Its not like I don't have anything to fire up my lum, every day brings another incredulous guffaw or barely concealed gasp of disbelief at some sight or another.
The World Cup has meant that I have spent a little too much free time in my local boozer, from now on called The Chavs Arms. It is, the more I think of it, a bit too much like the Queen Vic, but with less murders, affairs and bodies buried in the cellar (I think). Now, prior to Englands heroic efforts to turn us all off football, this was a hotbed of the very finest English patriotism and jingoistic spoutings. Incidentally, have I mentioned the high pit-bull count in my neighborhood, well, there would appear to be a direct correlation between the number of pit-bull preening prats, and the number of George cross flags flapping all over the place.
I watched a game in there prior to the 0-0 humping England got from Algeria but after cheerily ear wigging into a conversation about Englands chances to win the cup, the talk turned to the bottlings and fist fights with biting that broke out after the USA game.
I am just surprised, after the number of pints I'd had that I retained my self preservation instinct and retreated to the safety of my place, where I could enjoy to the full, the goat herders of North Africa, which doesn't even have any grass, outplay and out fight the goats of Engerlund.

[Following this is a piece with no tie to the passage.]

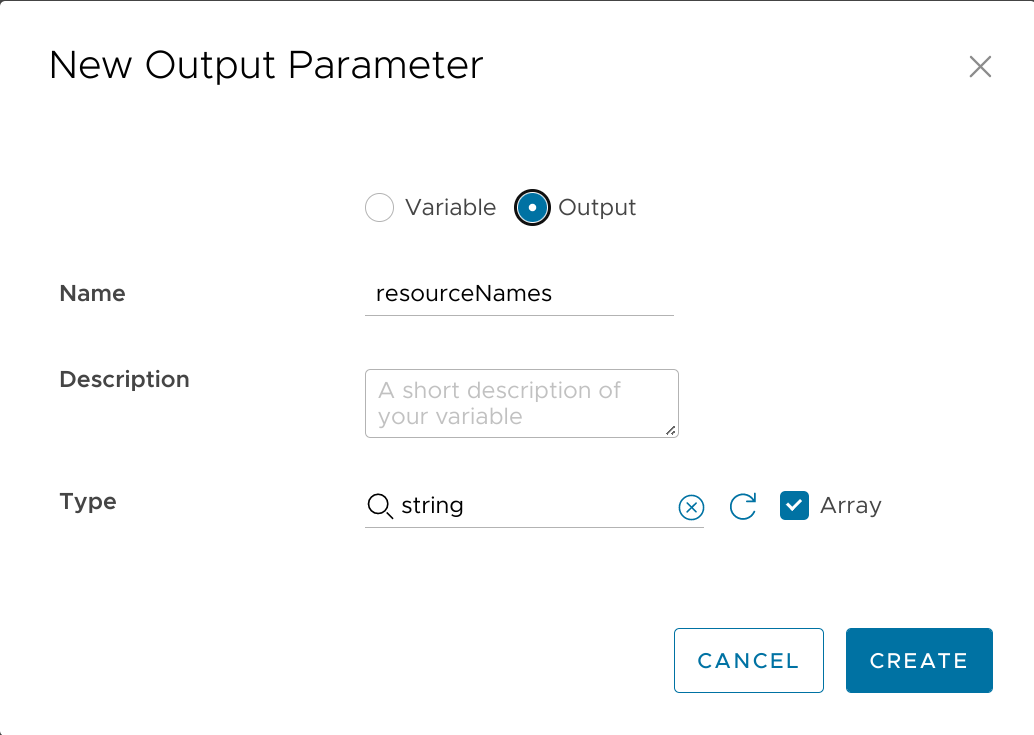Clear the selected string type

Well done to Geoffrey Hill, who was elected to the prestigious position of Professor of Poetry at Oxford University. The paper that shared that little dollop of drivel with me, was also good enough to print one of his poems. It was only 50 words long but what words they were. Here are a few of the ones that deserve a special mention. admonitory, atrorubent, stone holt, claustral, now Geoffrey, can I offer a couple of my own for your next composition, nonsense, utter and absolute.

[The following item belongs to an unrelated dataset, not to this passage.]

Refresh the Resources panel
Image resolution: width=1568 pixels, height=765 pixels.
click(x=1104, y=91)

Thanks to all the reader that responded to my little poser. You will recall I had asked you to delve into your 70s confectionery memories and allow your neural sensors a judder at the prospect of those hard core e-numbers. The triumvirate of Tots had the sugar and artificial colourings market cornered for 5 year olds back then. Well, Jelly Tots of course are still going strong, an established constituent of the sweety premier league, confidently seeing off Skittles and anything evil Haribo can concoct in their underground labs. Candy Tots are the second of the little princes, little pastel coloured cubes of tooth loosening joy. The third, now hardly ever seen, like the mad 6 fingered royals of Victorian myth, that get locked in the attic of some obscure country pile. Tiger Tots, they were like miniature liquorice allsorts, the ones with the liquorice sandwiched between to slivers of candy. Sometimes they turn up in a packet of dolly mixtures brought back from a Bulgarian holiday, or even the supermarket, in the baking aisle, that's full of things with packaging that hasn't changed since 1959.
I made the journey home for the weekend, I had been looking forward to it for weeks, and I've decided that I have to get home much more often. I miss home, I miss the kids, I miss S, I even miss driving and Kirkie. Anyway, at Stansted airport, kicking my heels for 2 hours before my flight I had an "almost classic movie scene in real life" moment. I say almost, but it was basically just a few Hare Krishna's in the airport but I immediately thought of the scene in Airplane where Rex Kramer punches and wrestles through a throng of them.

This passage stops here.